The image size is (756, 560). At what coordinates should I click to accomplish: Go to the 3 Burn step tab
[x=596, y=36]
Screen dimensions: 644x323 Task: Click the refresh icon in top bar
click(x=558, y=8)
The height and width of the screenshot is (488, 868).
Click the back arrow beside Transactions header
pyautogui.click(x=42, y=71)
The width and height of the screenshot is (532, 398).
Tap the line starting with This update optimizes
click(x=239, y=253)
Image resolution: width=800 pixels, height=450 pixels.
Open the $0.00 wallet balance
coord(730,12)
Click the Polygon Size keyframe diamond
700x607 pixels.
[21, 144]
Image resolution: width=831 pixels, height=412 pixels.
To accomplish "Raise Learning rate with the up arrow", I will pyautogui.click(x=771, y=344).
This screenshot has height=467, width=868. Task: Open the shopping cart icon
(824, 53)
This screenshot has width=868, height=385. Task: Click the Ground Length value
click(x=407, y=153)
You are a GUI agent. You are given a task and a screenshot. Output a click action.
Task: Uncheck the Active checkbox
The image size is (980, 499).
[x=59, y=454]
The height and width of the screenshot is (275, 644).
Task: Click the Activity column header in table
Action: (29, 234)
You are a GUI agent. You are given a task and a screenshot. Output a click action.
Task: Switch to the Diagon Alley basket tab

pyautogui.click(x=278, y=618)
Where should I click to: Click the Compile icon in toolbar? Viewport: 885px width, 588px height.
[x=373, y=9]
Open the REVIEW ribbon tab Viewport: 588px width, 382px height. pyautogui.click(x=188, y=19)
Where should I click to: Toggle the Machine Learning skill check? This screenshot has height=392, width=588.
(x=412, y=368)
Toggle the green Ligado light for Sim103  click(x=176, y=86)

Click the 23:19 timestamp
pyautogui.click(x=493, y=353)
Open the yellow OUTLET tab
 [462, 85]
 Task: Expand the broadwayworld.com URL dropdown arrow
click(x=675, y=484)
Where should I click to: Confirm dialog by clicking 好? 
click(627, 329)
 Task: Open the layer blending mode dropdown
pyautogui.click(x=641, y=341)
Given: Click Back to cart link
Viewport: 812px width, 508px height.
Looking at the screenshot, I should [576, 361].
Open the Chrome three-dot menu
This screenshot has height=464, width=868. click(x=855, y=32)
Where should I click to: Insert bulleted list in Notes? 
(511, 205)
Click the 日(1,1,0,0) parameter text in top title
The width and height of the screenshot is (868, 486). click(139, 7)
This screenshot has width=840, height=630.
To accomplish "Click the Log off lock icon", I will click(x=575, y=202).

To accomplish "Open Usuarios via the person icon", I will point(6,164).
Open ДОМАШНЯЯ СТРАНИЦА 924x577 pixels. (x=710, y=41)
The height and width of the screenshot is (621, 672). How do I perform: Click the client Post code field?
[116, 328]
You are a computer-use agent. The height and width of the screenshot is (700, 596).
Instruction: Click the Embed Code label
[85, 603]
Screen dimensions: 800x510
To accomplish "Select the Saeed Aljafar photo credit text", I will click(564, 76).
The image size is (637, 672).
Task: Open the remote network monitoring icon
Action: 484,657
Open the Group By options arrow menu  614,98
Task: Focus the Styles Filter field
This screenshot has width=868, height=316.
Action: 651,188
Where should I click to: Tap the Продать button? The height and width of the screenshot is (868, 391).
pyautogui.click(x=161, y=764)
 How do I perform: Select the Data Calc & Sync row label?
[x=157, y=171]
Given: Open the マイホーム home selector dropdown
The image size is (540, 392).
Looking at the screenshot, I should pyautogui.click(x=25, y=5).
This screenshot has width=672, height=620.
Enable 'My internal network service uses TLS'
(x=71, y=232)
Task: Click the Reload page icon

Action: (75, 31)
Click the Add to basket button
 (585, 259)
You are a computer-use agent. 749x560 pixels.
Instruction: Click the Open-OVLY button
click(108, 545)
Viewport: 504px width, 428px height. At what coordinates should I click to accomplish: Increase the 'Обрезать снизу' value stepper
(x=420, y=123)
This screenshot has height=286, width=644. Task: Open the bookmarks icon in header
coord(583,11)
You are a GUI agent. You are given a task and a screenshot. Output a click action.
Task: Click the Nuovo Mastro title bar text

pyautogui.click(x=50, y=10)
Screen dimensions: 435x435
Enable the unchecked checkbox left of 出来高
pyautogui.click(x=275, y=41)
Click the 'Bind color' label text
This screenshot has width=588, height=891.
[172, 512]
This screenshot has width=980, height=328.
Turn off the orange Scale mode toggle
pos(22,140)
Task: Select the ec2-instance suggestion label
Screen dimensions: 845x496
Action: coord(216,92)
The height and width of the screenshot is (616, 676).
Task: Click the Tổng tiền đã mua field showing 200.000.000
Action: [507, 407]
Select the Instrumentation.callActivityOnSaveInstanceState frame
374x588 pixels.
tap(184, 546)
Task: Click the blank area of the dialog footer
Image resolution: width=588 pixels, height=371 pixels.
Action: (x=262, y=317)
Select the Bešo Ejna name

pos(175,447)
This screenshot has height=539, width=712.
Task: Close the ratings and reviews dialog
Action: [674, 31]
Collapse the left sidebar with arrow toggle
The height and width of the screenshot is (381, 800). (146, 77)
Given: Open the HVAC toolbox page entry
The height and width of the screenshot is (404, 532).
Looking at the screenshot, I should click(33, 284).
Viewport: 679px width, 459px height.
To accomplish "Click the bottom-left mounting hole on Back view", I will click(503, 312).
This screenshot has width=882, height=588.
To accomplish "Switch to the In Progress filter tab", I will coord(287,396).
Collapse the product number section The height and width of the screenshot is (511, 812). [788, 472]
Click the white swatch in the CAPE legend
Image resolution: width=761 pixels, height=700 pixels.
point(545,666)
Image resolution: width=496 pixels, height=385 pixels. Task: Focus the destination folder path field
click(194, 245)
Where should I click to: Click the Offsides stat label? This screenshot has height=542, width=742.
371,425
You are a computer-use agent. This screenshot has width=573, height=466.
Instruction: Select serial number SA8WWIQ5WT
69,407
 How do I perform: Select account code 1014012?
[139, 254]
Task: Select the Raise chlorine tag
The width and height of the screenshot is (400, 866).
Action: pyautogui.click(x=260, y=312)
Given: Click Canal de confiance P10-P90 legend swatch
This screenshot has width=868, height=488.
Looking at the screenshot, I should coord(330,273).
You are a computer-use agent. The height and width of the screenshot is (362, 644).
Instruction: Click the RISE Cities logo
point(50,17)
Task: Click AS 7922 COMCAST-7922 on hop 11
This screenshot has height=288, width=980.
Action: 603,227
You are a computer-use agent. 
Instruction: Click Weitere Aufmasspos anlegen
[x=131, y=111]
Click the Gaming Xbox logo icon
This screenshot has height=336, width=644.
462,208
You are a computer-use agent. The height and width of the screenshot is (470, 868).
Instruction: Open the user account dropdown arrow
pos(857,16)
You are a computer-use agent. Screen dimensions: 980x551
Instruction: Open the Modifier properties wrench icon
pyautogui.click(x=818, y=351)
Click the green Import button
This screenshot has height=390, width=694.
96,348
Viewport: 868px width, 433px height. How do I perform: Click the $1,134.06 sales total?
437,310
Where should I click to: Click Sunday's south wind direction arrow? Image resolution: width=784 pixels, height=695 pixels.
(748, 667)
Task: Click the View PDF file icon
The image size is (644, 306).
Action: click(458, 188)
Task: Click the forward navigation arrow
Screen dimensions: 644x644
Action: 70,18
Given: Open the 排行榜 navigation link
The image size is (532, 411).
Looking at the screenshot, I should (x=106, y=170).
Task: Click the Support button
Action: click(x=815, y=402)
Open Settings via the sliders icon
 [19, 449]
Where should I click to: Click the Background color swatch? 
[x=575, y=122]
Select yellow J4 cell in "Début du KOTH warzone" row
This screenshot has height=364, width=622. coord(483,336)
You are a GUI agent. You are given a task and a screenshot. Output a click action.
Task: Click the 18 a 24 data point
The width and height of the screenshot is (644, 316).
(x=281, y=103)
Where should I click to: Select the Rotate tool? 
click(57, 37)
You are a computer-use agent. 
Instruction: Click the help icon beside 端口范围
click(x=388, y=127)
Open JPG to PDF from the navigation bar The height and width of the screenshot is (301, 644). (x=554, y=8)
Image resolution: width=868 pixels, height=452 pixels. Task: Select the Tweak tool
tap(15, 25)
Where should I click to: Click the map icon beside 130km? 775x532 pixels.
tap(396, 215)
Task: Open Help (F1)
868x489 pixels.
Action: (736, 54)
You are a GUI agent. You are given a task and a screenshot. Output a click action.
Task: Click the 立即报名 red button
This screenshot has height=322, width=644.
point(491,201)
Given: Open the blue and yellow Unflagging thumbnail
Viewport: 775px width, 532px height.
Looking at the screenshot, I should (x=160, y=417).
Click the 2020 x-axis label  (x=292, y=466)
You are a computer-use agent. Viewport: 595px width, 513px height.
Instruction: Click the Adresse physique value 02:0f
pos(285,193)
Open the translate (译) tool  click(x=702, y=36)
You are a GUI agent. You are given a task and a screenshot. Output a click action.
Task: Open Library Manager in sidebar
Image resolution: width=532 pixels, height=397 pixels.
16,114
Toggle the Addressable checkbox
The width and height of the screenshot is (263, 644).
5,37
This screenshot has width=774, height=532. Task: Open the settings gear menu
---
- [PROBLEM] Copy each line of the data above that holds "computer".

- [YOUR RESPONSE]
You are a computer-use agent. The height and width of the screenshot is (700, 596).
You are a computer-use agent. 749x560 pixels.
You are a computer-use agent. This screenshot has width=573, height=466.
You are a computer-use agent. The height and width of the screenshot is (362, 644).
You are a computer-use agent. 
You are a computer-use agent. The height and width of the screenshot is (470, 868).
You are a computer-use agent. Screen dimensions: 980x551
You are a computer-use agent. 
You are a computer-use agent. Viewport: 595px width, 513px height.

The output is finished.